• **Task to carry out**: From the line with "At what coordinates should I click to accomplish: Click" through the final line, transcribe the material below character for character; include no other lines.
++++ Records for this exercise ++++
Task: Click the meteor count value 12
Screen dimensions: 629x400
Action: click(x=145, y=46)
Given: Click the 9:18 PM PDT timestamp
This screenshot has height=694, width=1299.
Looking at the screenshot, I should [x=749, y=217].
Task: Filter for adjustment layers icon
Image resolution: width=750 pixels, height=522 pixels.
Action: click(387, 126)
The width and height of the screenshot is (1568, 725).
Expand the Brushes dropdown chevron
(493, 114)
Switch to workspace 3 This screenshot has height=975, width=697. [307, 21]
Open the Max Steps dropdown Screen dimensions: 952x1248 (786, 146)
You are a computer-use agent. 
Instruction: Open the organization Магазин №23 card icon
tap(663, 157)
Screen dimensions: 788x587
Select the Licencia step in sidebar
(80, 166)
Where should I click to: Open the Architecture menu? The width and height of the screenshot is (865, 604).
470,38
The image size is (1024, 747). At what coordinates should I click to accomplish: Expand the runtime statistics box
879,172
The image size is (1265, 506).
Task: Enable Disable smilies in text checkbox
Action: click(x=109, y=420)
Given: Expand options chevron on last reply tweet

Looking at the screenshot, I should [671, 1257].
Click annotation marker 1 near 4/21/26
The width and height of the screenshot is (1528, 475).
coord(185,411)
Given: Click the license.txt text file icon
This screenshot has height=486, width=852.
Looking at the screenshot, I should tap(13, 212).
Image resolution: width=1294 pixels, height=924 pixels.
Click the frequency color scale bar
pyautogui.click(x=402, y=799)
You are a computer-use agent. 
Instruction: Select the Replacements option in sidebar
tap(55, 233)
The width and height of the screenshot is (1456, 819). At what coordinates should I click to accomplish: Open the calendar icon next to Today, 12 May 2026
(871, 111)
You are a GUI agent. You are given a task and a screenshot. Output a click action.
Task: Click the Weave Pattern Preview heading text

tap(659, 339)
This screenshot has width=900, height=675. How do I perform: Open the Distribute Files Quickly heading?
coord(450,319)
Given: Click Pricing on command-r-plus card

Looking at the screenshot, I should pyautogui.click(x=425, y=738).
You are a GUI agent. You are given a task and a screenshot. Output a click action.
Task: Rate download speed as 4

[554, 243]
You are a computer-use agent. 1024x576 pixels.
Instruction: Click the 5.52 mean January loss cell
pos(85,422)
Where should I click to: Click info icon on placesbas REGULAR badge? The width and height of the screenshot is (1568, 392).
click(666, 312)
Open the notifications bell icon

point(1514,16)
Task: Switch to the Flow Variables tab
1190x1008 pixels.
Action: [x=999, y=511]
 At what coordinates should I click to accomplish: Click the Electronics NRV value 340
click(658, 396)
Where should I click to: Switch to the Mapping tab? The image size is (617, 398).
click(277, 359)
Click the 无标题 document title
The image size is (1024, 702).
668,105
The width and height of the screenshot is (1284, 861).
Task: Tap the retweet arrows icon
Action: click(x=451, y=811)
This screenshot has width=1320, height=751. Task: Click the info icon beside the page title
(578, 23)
++++
• **Exercise answer**:
 At what coordinates should I click to accomplish: Click the Electronics NRV value 340
click(658, 396)
Where should I click to: Switch to the Mapping tab? The image size is (617, 398).
click(277, 359)
Click the 无标题 document title
The image size is (1024, 702).
668,105
The width and height of the screenshot is (1284, 861).
Task: Tap the retweet arrows icon
Action: click(x=451, y=811)
This screenshot has width=1320, height=751. Task: Click the info icon beside the page title
(578, 23)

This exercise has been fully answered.